At the beginning of May, almost exactly a year after I left Edmonton, I had the good fortune to return for a week, to exhibit the 8-channel version of my Winter Walking piece in the new Sound Studies Institute Gallery on the campus of the University of Alberta. It was a full circle moment, returning to the place where I walked every day for 120 days, where I listened with my whole body, and where I learned how to work with multichannel audio, now sharing the piece with friends and colleagues who so profoundly influenced my experience in that place.


With benches in the middle of the gallery, surrounded by speakers in a circle and in a room with a view, it felt like a quiet, contemplative space perfectly suited to experience the crunching steps and slow meditations of my winter walking.

The impetus for my return was an invitation to be a featured artist at the SpokenWeb Symposium, ReVerb: Echolocations of Sound and Space. Symposium attendees (musicians, archivists, poets, and sound artists) from across Canada and elsewhere came to experience the piece. The symposium format also allowed me to reflect a bit on how Winter Walking has played out in Kansas as a participatory piece during my exhibition at the Mulvane Art Museum.
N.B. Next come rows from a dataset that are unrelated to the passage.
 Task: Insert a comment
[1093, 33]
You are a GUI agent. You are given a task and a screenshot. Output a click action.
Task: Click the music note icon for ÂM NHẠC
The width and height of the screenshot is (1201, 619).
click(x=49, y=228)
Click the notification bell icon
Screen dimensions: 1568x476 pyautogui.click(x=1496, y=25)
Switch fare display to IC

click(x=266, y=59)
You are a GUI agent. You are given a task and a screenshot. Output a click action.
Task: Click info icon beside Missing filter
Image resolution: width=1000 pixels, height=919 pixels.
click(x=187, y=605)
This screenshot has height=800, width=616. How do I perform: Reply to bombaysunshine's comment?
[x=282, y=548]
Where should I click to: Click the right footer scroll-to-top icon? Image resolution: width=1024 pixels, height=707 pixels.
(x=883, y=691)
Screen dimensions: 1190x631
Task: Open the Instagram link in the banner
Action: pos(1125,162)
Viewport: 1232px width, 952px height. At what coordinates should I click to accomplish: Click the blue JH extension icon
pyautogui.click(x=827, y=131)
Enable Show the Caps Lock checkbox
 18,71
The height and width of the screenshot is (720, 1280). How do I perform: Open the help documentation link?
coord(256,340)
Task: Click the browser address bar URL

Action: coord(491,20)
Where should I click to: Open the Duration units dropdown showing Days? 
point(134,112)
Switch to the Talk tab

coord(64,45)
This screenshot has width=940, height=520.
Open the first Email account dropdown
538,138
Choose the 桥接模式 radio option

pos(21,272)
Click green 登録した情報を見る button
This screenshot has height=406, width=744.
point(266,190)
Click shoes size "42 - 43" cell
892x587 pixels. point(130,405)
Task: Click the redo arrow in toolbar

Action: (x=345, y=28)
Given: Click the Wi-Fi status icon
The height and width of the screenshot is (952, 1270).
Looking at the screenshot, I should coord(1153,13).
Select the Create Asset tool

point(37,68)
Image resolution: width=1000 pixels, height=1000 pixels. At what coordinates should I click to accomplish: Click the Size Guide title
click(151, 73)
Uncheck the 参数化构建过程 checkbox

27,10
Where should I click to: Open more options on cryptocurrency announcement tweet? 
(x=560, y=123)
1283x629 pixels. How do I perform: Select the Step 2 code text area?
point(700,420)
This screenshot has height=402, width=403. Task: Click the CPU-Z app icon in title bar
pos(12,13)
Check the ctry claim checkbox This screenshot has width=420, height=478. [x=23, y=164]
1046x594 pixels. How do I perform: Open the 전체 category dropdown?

I’m grateful to Michael O’Driscoll and other organizers of the SpokenWeb Symposium for the invitation, and especially to Marilene Oliver, Tom Merklinger, and Scott Smallwood of the Sound Studies Institute for so thoughtfully installing the work and advertising it across campus. And of course, a huge thanks to my friends-who-are-family for an amazing week spent together. What a gift to return to this former home, and to listen again in community.